Sydney Metro West is a rapid transit project under construction in Sydney, New South Wales, Australia, involving the construction of a rail line linking the Sydney City Centre (CBD) with Westmead in the outer western suburbs of Greater Sydney. The metro line will run parallel to the existing Main Suburban and Main Western railway lines, with the main aims being the doubling of rail capacity between the City Centre and Greater Western Sydney and the relief of overcrowding on the Western Line. The line will form part of the Sydney Metro network.

History 

The line was first mentioned in a discussion paper released in September 2016 that investigated new rail projects to service Western Sydney and the proposed Western Sydney Airport. Media reports indicated the project had found favour with Transport for NSW and the New South Wales Government.

The line was announced by the Baird government as an official project on 14 November 2016. Parramatta, Sydney Olympic Park, the Bays Precinct and the Sydney CBD were announced as initial station locations, with up to 12 stations being considered. The preferred alignment was scheduled to be announced in late 2018, while the line is expected to open in the second half of the 2020s. The government will use a value capture scheme to help pay for the project. The contributions from value capture are expected to amount to between 10 and 15 percent of the capital cost. Construction was originally planned to begin by 2022.

## THINGS TO DO
• 1. Which places does the Sydney Metro West text name as the initial station locations?
• 2. According to the Sydney Metro West text, on what date did the Baird government announce the line as an official project?
• 3. Carry on the Sydney Metro West text from its last sentence.

Pointing records for text and elements
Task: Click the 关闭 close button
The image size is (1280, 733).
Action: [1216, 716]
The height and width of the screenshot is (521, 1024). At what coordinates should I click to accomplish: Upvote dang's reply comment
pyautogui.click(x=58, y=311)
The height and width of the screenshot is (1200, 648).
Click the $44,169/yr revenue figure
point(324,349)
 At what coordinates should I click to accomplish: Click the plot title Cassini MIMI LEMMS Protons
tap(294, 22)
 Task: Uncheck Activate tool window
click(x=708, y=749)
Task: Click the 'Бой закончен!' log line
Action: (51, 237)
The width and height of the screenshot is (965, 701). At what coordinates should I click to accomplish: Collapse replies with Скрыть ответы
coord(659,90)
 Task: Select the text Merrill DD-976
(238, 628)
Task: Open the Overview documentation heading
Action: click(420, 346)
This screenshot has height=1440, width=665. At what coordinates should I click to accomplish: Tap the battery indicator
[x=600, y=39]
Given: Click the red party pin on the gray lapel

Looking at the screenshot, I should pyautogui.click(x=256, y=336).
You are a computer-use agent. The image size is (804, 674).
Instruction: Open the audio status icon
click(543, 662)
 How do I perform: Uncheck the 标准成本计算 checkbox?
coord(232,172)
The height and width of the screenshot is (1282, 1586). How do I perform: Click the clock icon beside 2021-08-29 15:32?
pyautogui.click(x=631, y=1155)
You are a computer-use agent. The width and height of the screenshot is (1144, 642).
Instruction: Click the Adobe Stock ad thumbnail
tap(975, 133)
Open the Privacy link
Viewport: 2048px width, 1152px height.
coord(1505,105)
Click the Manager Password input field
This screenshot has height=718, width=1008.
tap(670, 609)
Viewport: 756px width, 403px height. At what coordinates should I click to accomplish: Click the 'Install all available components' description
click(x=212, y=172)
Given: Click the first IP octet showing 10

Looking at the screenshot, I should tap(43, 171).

## WRITTEN ANSWERS
• 1. Parramatta, Sydney Olympic Park, the Bays Precinct, and the Sydney CBD.

• 2. 14 November 2016.

• 3.
During the state election campaign in March 2019, the Liberal/National coalition government announced a funding of $6.4 billion to the project and commitment to start construction earlier in 2020, if re-elected. The Labor opposition also announced its commitment to fund the project if it won the election, at the expense of cancelling other announced transport and road projects such as the Western Harbour Tunnel & Beaches Link. The coalition government was subsequently re-elected in the election that month. In June 2019, the 2019-2020 New South Wales state budget reaffirmed the government's commitment and funding of $6.4 billion over four years to the project, with construction to be fast-tracked to start in 2020.

On 21 October 2019, the locations of seven stations were announced. Initial work is expected to start in 2020, with tunnelling to begin in 2022. The line is expected to open to the public by 2030.

Planning approval process of the project was done in stages due to the size of the project. In March 2021, planning approvals were granted to the project concept between Westmead and the CBD, and station excavation and tunnelling between Westmead and The Bays. Future planning stages will seek approval for major civil construction works including station excavation and tunnelling between The Bays and the CBD, tunnel fit-out, station building, and operation of the line between Westmead and the CBD.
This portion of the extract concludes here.